Issue - meetings
Meeting: 16/02/2021 - Cabinet (Item 12)
Cabinet received a report which provided an update on the continued impact of COVID-19 on the Service and the current progress against the Ofsted Improvement Plan.
That the continued impact of COVID-19 on the Service and the current progress against the Ofsted Improvement Plan be noted.
M Shaw, Cabinet Member for Children’s Services, introduced the report which detailed the continued impact of COVID-19 on children’s services and the current progress against the Ofsted Improvement Plan. COVID-19 continued to be a significant challenge to manage on all levels; however, the service’s response to ensure children and young people were kept as safe as possible continued to be of paramount importance. The impact of COVID-19 had led to changes in demand that continued to be unpredictable. This coupled with an increase in the complexity and seriousness of situations that children and young people found themselves in, was having a significant impact on workloads.
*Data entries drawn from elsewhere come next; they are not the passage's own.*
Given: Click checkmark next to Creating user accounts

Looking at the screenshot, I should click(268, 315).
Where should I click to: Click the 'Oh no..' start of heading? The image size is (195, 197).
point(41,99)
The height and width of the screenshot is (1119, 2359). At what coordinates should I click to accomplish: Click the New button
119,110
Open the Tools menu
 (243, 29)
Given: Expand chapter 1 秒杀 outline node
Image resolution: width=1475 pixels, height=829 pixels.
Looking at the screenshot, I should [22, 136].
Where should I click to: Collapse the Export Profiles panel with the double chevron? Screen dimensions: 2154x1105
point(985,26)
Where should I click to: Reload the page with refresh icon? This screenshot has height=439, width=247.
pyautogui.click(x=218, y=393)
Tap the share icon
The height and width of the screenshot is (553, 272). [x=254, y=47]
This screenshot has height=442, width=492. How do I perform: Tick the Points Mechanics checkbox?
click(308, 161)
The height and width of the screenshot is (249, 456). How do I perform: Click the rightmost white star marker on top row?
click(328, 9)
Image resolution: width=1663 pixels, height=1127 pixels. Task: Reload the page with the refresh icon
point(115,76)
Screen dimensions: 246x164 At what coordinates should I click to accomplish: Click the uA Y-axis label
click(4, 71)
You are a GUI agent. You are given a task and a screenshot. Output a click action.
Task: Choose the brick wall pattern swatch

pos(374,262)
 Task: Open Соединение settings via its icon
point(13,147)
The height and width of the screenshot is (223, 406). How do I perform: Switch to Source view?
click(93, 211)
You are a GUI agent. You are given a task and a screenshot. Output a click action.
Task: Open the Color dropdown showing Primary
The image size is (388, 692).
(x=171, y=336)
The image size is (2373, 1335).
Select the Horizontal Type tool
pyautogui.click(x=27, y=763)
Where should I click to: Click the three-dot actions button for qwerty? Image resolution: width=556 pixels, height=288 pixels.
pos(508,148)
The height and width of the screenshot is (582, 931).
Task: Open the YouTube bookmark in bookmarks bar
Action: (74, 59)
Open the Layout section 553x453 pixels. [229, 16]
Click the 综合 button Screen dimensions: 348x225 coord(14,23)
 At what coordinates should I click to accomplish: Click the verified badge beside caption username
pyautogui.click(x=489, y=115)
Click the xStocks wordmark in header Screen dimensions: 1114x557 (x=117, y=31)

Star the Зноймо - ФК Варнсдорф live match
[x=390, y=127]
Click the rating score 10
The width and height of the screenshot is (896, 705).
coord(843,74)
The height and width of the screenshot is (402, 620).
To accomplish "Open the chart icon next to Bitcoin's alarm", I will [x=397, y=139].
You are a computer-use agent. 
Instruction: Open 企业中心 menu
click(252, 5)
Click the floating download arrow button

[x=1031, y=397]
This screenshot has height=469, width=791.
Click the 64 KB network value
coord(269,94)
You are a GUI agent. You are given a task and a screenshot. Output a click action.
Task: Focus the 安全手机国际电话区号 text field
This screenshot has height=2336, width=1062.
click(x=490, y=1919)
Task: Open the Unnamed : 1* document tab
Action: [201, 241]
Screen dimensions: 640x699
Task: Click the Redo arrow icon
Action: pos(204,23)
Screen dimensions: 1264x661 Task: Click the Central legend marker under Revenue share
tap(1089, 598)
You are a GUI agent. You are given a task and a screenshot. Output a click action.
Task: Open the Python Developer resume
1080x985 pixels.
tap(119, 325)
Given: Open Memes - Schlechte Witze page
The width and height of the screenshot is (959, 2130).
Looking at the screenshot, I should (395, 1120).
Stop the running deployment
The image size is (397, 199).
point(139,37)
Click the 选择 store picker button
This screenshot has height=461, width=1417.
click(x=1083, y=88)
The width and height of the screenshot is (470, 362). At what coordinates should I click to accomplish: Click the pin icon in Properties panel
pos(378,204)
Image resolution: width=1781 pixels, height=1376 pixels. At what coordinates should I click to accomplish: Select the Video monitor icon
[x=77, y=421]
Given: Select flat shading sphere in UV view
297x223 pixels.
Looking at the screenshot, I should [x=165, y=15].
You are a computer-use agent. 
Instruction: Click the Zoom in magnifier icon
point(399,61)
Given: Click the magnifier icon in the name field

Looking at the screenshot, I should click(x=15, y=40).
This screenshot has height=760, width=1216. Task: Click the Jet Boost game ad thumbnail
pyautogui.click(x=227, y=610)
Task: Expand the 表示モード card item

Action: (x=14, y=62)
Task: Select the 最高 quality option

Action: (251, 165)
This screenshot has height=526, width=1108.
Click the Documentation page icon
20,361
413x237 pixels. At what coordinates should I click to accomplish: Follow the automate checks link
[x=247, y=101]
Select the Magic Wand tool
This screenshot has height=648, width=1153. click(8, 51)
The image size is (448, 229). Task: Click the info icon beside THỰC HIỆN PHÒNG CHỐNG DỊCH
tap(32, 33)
The challenges created by increases in demand and which required the Council’s intervention had continued throughout the latter part of 2020 and in November specifically, the service had experienced a significant rise in demand creating further pressure on the Multi Agency Safeguarding Hub (MASH), Assessment and Help and Protection Teams. In order to manage the changes in workload safely, the service had moved resources to support the ‘front door’ and had moved casework to create capacity. The Senior Management Team (SMT) had remained focused on ensuring that staff were supported and that standards in practice maintained. This had been achieved to date in spite of the uncertainty all local authorities face in the current environment.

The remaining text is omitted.